AWS Lambda was a real game changer for MikroCloud, we frequently faced complex challenges in the past when it came to building things that can scale dynamically, have reliability and doesn't weigh us down with server management. The last point is really where we've seen a massive improvement. Managing load balancers, servers, and planning auto scale systems is a discipline on its own. It came down to a really simple choice, do we;

  1. Do everything including the management of servers and operating systems? Or
  2. Focus on writing good code and put our energy into solving things for MikroTik networks?

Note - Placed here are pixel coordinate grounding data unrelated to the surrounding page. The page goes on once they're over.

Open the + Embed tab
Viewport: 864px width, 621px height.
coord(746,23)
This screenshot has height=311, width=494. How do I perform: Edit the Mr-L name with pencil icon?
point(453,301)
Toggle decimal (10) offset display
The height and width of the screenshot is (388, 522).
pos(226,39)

It's really obvious that Lambda was the way to go. These are some of the things we benefit from because of our choice to run serverless code:

  • The billing for serverless infrastructure is calculated based on execution time * memory (RAM) - this means that we only pay while the code runs.
  • Because of the billing model of Lambda, we are able to understand our unit economics down to a single MikroTik device.
  • We don't need to worry about operating systems and patching them.
  • There is no need to setup auto scaling groups.
  • It's highly reliable. We aren't very concerned with Availability Zones, Lambda spans AZ's out of the box.
  • It scales without scaling operations, what does that mean? When using something like EC2 instances that are part of an autoscaling group you need to define some sort of a metric that triggers a scaling operation. Example: If the CPU reaches 80% then scale up. Scaling up in this context means launching a new EC2 instance, and routing some of the load to it. It takes time to scale up, and what happens is this: You now have 2 EC2 instances, each sitting at 40% CPU load. You pay for the idle capacity and it hurts your pocket. Lambda on the other hand can execute at a concurrency of 1000 out of the box. Increasing this limit is a support request away, and if you ask them to set it to 20,000 and you run at a concurrency of 500, you still only pay for execution time and memory per invocation.

We make use of Laravel Vapor to simplify the management of our ever growing number of microservices.


A Fast Database

In the winter of 2021 we signed up our first enterprise user. While bootstrapping hundreds of MikroTik routers over a period 48 hours with virtually no sleep we noticed something alarming, we started maxing out our concurrent database connections. At this point we had a MVP (minimally viable product) that used CodeIgniter as a framework, and while considerations were made to database design it became really clear what we had was not going to scale. At this point we were using AWS Aurora Serverless. The issue (I should say one of the issues) was that this product was limited to 90 concurrent connections per ACU. To accommodate this immediate growth pain we switched to a provisioned Aurora database and turned op the maximum concurrent connections to 16,000. It got us out of a pickle for a few months.

In the six months that followed we tried virtually every cloud-native database on offer, our requirements were simple: It needs to handle load well, it needs to scale easily, it needs to cost reasonable money, and we want it to be fast. A clear winner emerged from the tests. SingleStore.

Today our database does more that it ever has, and we're not worried about what will happen if we get 10,000 more devices over night. SingleStore must be hands down the fastest database available today. So much so that most of our dashboards can now execute queries in real time, we don't need service workers in the background that perform calculations.

How fast is it? Here's an example on a table with 50 million rows:

QueryResultExecution Time
SELECT COUNT(id) FROM site_checkins;50900951530 ms
SELECT sum(cpu_count) FROM site_checkins;121662433950 ms

The results don't change much either for complex queries with joins. There's a great article that Jack Ellis wrote about databases if you are interested in what can be achieved with SingleStore.